How to complete this task — Pull every line containing "Toggle" from the data.

Input material —
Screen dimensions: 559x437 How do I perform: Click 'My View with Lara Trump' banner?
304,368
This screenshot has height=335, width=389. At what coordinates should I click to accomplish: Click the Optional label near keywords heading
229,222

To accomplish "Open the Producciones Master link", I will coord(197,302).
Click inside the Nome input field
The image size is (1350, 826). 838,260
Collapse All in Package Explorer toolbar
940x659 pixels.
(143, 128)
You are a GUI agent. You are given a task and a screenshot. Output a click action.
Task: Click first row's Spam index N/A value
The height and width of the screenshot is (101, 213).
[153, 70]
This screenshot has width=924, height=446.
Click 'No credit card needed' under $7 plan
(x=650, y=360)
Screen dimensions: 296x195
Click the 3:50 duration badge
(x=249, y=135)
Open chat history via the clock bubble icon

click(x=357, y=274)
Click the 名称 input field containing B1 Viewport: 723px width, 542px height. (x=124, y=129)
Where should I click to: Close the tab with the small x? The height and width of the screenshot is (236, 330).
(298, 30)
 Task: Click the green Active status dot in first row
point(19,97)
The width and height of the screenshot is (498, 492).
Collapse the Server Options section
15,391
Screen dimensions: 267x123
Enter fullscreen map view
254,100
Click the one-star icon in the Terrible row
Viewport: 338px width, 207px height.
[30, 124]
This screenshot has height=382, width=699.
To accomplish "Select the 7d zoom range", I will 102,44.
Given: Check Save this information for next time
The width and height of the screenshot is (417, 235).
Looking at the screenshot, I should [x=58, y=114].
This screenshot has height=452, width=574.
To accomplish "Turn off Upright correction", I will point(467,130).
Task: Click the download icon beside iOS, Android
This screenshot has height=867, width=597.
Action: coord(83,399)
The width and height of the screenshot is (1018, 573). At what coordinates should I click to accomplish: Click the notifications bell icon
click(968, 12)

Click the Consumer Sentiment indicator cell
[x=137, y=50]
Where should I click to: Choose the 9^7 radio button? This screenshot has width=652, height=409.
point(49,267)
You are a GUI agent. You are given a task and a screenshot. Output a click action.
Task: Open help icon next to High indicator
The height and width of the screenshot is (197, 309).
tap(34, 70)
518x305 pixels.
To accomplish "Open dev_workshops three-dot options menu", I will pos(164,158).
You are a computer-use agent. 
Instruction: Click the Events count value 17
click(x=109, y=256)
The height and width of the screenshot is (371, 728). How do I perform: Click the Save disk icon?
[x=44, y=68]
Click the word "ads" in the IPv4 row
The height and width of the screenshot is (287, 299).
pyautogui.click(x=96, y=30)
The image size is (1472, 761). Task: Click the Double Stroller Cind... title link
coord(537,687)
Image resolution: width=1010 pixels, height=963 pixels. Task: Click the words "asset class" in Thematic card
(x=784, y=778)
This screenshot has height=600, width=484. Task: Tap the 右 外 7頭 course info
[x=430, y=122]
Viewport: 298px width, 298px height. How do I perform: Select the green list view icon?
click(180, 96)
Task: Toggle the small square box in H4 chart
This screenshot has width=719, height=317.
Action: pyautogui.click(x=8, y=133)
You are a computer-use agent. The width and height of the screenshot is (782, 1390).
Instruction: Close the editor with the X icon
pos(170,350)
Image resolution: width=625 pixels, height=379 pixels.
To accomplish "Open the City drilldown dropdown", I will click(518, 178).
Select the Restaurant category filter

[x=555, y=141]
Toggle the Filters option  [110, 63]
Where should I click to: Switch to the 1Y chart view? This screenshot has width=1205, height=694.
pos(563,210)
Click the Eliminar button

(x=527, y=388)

Final answer —
Task: Toggle the small square box in H4 chart
Toggle the Filters option  [110, 63]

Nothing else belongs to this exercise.